NEW YORK (Reuters) - Returns on precious metal funds have posted the most sizable gains for any industry group in the last 10 years at 23.81 percent, despite showing the third worst performance for 2011, according to the latest data from Lipper released on Friday.
“Precious metals was the absolute strongest classification performer in the five- and 10-year period of all equity fund classifications,” said Tom Roseen, senior analyst at Lipper, a Thomson Reuters company that provides mutual fund data and analysis.
This week’s slide in gold prices, as investors sold off many assets for cash in the aftermath of Japan’s earthquake, and the downturn in January contributed to the group’s losses so far this year.
For the three months ended March 17, Lipper Precious Metals Funds lost 4.57 percent and fell 8.11 percent for 2011.
For the year through March 17, however, the precious metals classification returned 30.84 percent, Lipper data shows.
Annual returns have also been sizable for the precious metals fund classification during the 5- and 10-year time frame, at 14.46 percent and 23.81 percent, respectively.
“Precious metals have had a very good run. It’s hard to ignore that they had a phenomenal run,” said Roseen.
Even three-year returns, though seemingly modest, were still better in the precious metals classification than most other categories, giving 9.92 percent annual gains. The period captures the sharpest downturn of the recent recession.
“It includes 2008, which was a horrible year, one of the worst years we had since the great depression. It impacted three-year returns for a whole bunch of folks. Some funds were down over 60 percent,” the analyst said.
Roseen added a warning note. While precious metals have been one of the strongest performers, he advised using caution, as prices can fall quickly.
Most mutual funds in Lipper’s precious metals group invest in mining stocks rather than the metal, with Barrick Gold Corp (ABX.TO), Newcrest Mining Ltd (NCM.AX) and Kinross Gold (K.TO) the mostly widely held.
“When you get down to brass tacks, it really is the miners they’re invested in, not the physical metal,” said Roseen.
Prices of mining shares often closely track the metal price, however, especially now that large mining companies are no longer hedging their metal positions forward.
The precious metals category is the largest classification in Lipper’s sector equity funds grouping, outweighing real estate, science and technology, and even commodity funds.
A breakdown of the latest monthly data for February shows that mutual funds and exchange-traded funds, or ETFs, invest differently in commodities and precious metal funds.
Generally, investors prefer using ETFs for precious metals, not commodities. While the mutual fund industry tends to invest in the miners, ETFs favor the metal itself.
“I think that’s why we’re seeing a move for people to put more money into the ETFs than into mutual funds,” said Roseen.
At the same time, investors seem to be using mutual funds for exposure to commodities overall, because they are unfamiliar with specific demand fundamentals.
Commodity funds tend to use futures contracts or a physical material, like energy, metals or grains, but not equities.

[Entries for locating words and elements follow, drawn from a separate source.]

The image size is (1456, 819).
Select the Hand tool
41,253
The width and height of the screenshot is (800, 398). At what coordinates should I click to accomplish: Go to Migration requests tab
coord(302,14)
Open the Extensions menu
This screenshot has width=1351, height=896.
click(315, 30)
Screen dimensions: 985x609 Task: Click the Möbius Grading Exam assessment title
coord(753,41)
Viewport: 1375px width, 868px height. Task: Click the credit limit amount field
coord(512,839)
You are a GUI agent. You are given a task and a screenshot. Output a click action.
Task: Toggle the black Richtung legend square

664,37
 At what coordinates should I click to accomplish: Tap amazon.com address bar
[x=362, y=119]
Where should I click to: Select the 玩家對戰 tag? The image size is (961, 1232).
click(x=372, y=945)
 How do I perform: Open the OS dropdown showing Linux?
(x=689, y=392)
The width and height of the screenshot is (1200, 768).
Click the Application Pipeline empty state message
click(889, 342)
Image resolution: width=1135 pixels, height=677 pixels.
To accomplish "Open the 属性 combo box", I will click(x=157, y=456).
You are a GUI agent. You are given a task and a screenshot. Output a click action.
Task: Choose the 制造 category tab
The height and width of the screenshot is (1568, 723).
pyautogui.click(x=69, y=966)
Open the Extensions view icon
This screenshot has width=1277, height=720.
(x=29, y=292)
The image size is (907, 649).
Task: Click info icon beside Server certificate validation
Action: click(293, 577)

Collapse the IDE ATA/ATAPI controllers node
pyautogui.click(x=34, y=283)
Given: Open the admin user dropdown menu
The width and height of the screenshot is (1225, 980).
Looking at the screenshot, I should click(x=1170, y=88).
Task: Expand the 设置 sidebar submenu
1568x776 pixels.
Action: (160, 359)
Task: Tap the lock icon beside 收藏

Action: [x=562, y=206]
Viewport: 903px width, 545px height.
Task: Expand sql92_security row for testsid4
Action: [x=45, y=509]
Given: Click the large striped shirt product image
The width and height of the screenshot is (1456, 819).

One-year inflows have been strong through February 28, with mutual funds pouring $15.74 billion into commodity funds compared with ETF inflows of $4.76 billion in the same period.
Combined mutual fund and ETF investment into commodity funds hit $20.5 billion over the last year. Commodities made up close to 75 percent of net new money coming into the mutual fund arena. Precious metals were the second biggest draw.